Source text ▸
↓↓↓
You are viewing a plain text version of this content. The canonical link for it is here.

Posted to issues@spark.apache.org by "Thomas Kastl (JIRA)" <ji...@apache.org> on 2018/12/19 10:39:00 UTC

[jira] [Created] (SPARK-26406) Add option to skip rows when reading csv files

Thomas Kastl created SPARK-26406:
------------------------------------

             Summary: Add option to skip rows when reading csv files
                 Key: SPARK-26406
                 URL: https://issues.apache.org/jira/browse/SPARK-26406
             Project: Spark
          Issue Type: Improvement
          Components: Spark Core
    Affects Versions: 2.4.0
            Reporter: Thomas Kastl


Real-world data can contain multiple header lines. Spark currently does not offer any way to skip more than one header row.

Several workarounds are proposed on stackoverflow (manually editing each csv file by adding "#" to the rows and using the comment option, or filtering after reading) but all of them are workarounds with more or less obvious drawbacks and restrictions.
↑↑↑
Data section ▸
↓↓↓
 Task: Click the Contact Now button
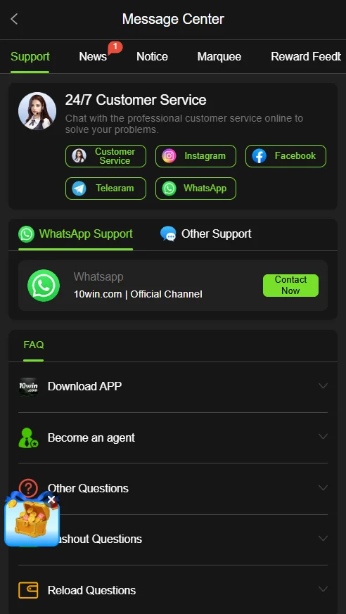coord(290,286)
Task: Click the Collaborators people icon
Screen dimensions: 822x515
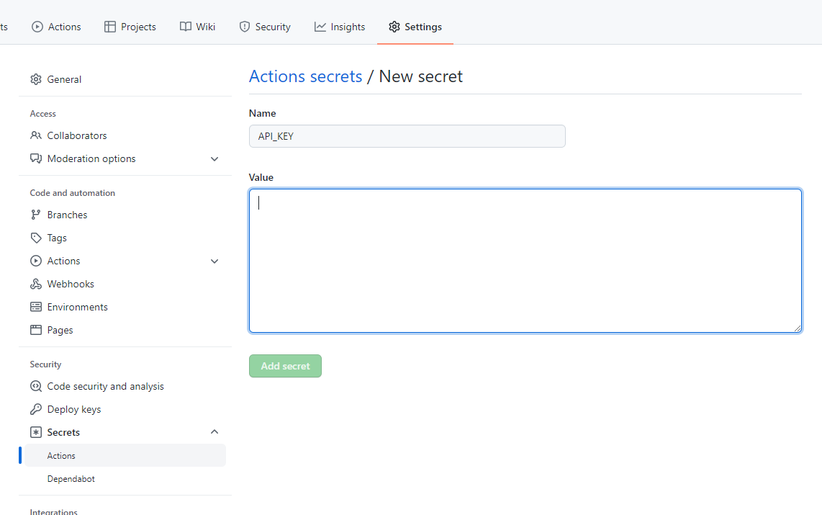Action: tap(35, 135)
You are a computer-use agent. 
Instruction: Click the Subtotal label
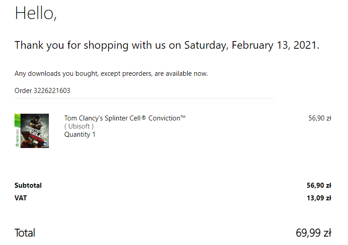click(28, 185)
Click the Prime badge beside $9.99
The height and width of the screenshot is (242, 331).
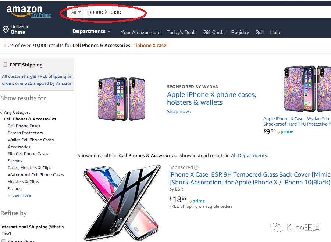tap(285, 131)
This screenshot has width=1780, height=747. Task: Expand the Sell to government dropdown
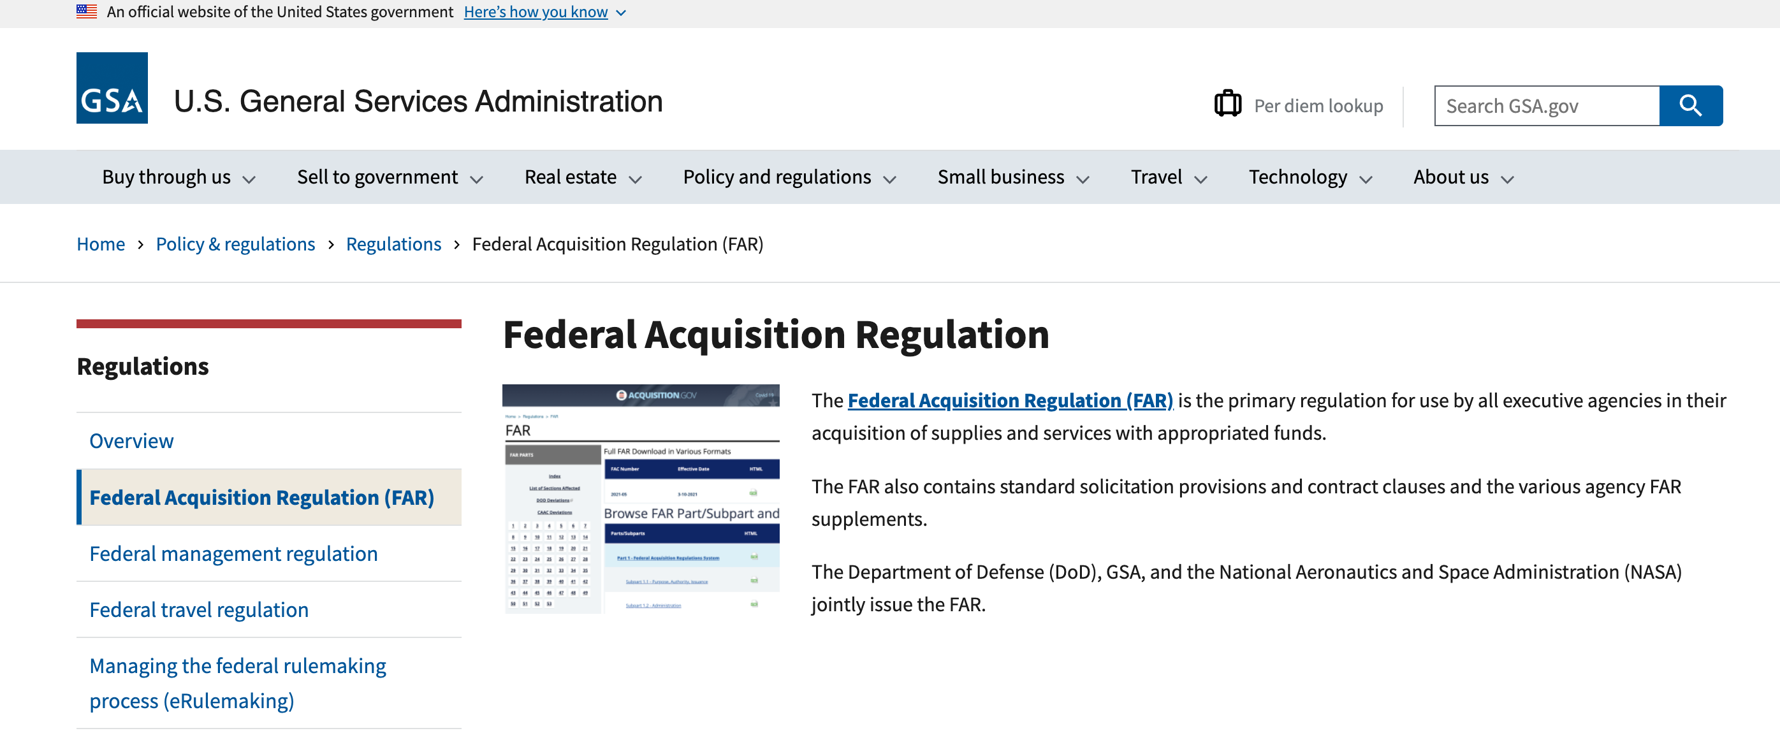point(389,178)
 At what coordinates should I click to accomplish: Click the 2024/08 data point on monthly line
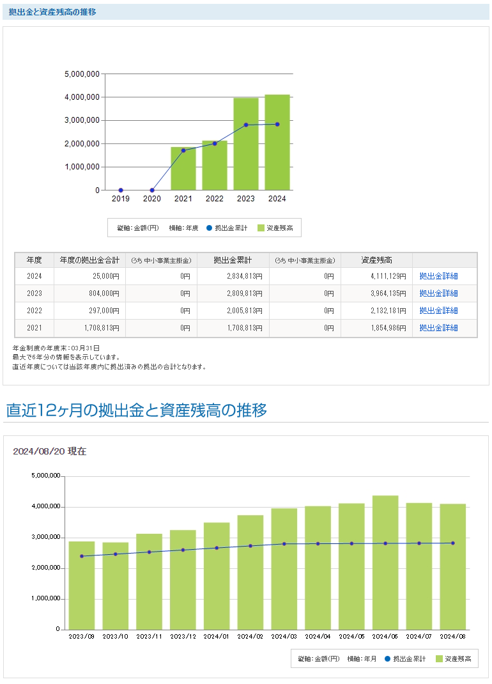tap(452, 543)
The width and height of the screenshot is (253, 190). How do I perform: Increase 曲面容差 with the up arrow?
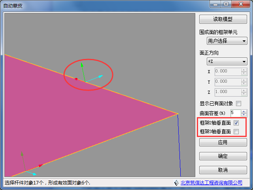244,111
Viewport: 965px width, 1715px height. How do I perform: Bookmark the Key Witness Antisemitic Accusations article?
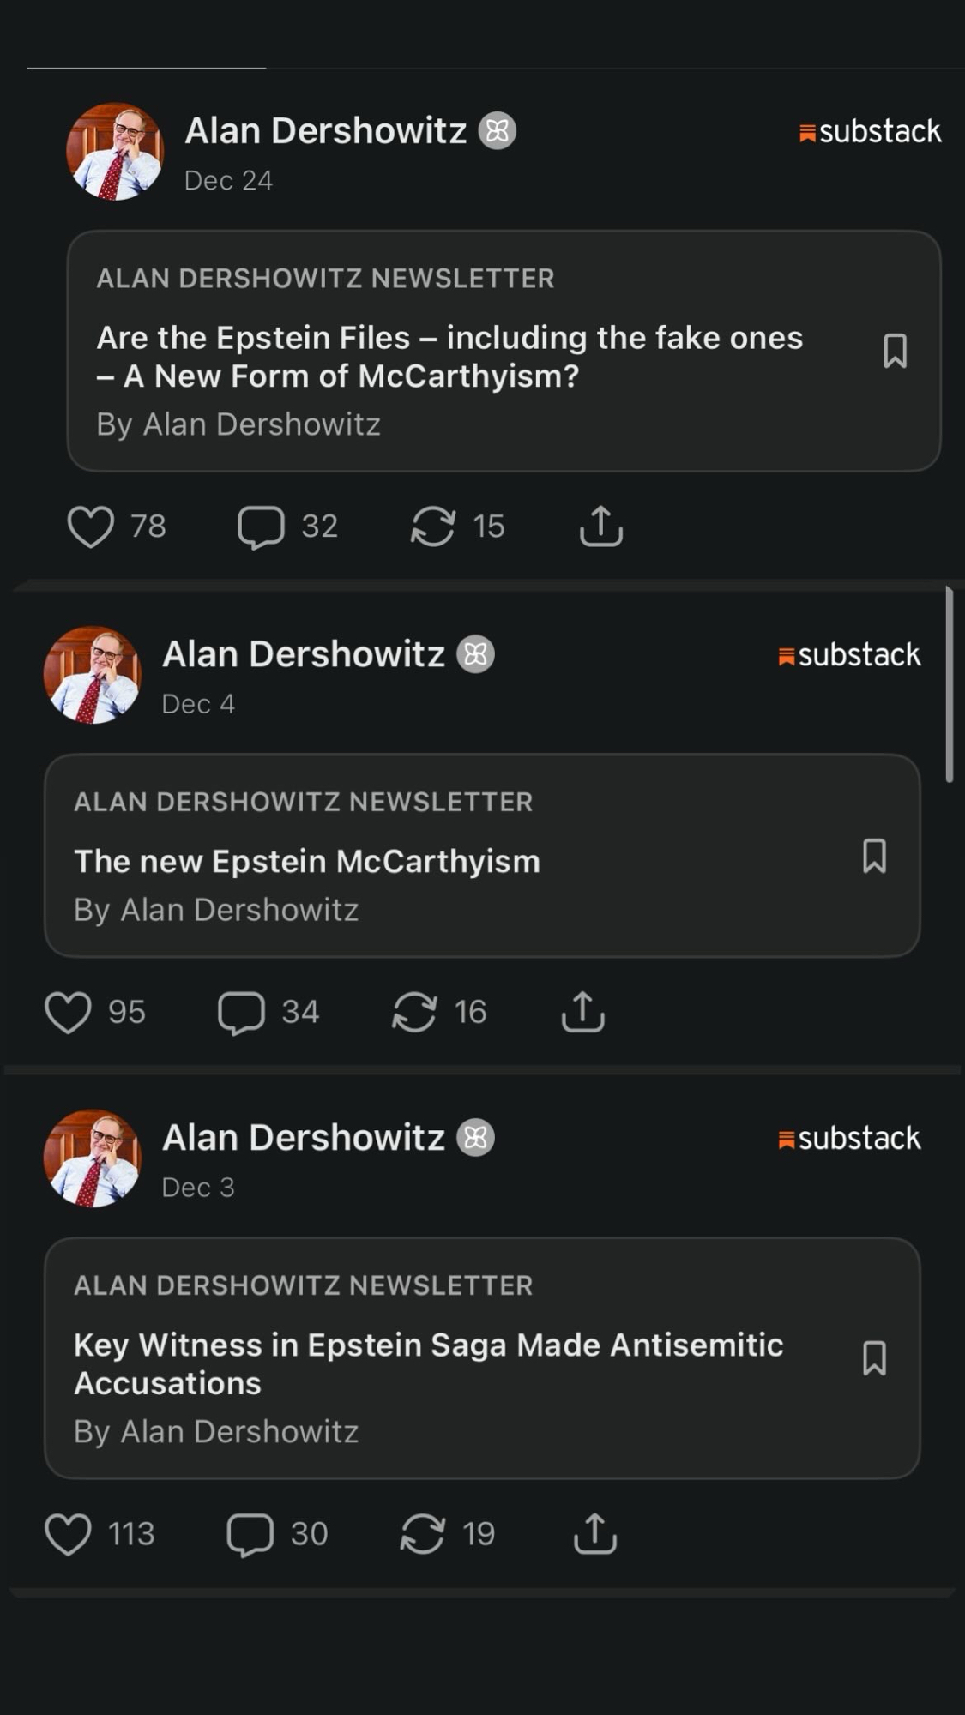coord(874,1358)
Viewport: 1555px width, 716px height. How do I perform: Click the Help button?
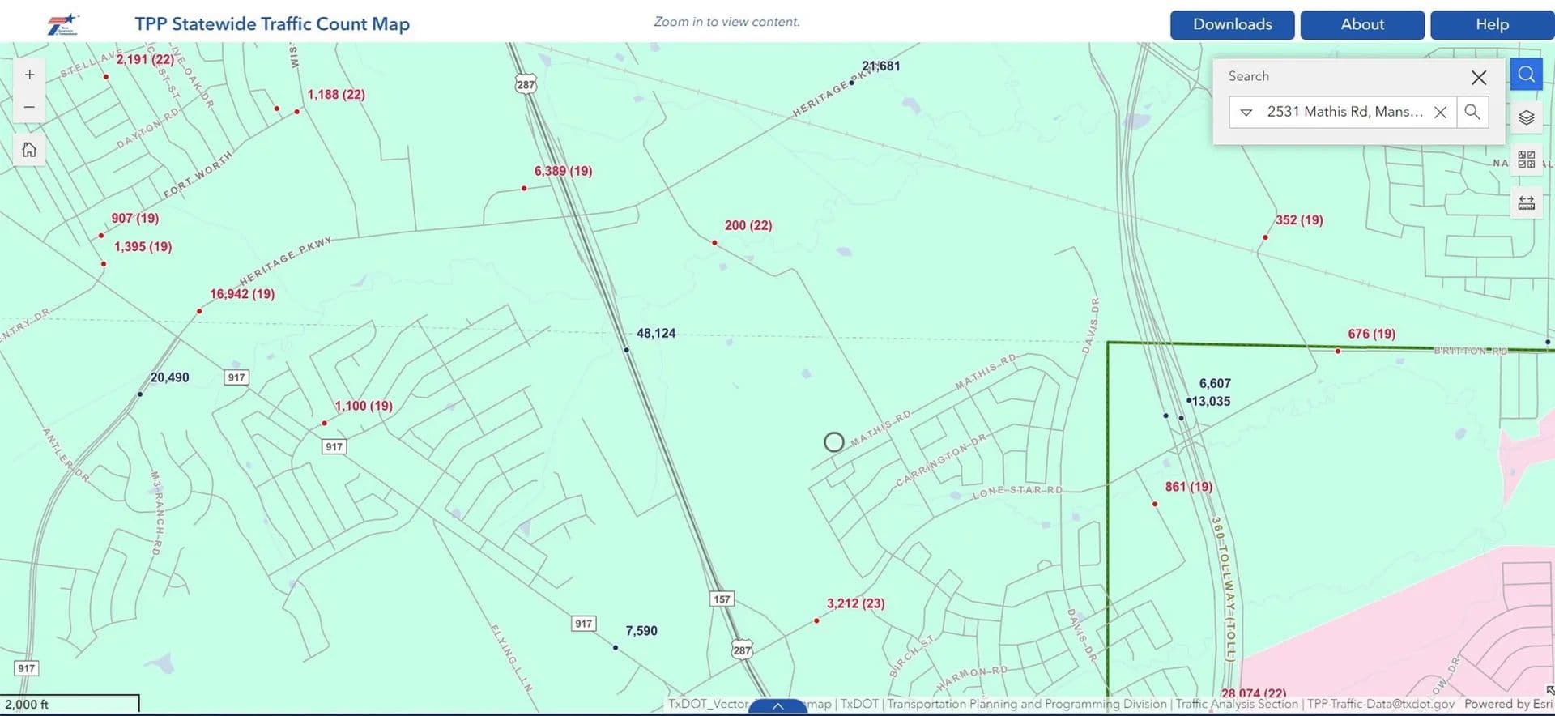tap(1491, 24)
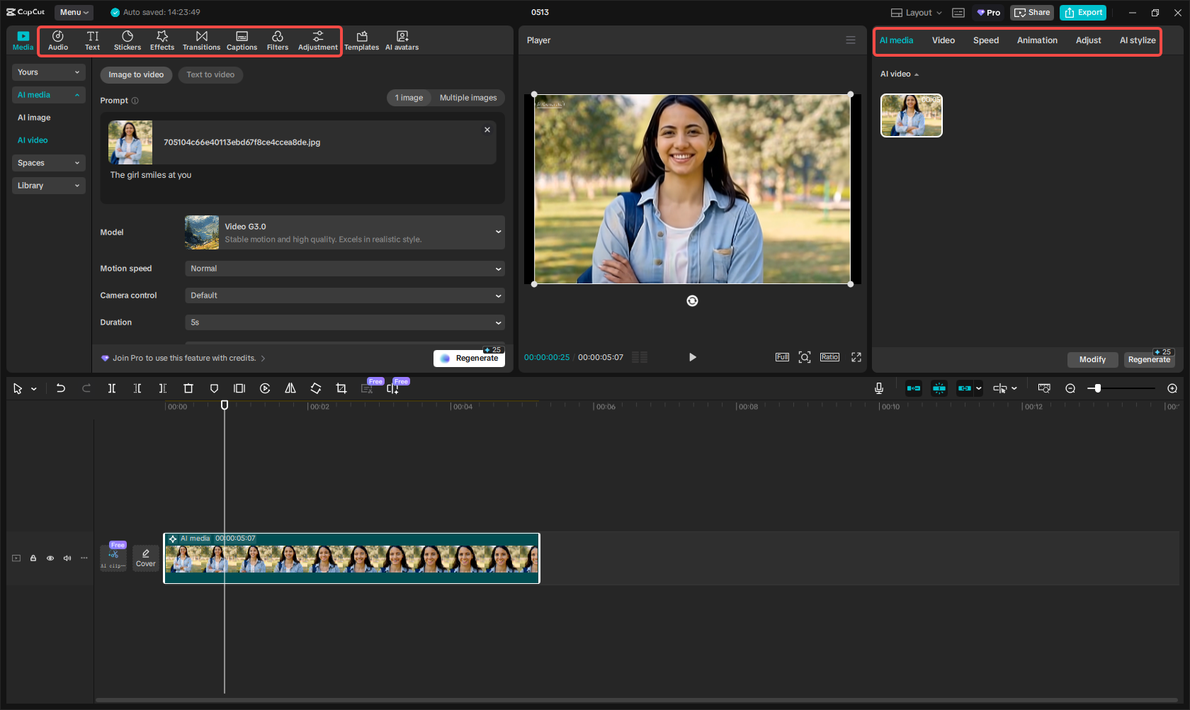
↑↑↑
What the task asks ▸ The Spark issue text above has a block of labeled fields between the "Created" line and the description. List the label of every field in that block.

Answer in full ▸ Summary, Key, URL, Project, Issue Type, Components, Affects Versions, Reporter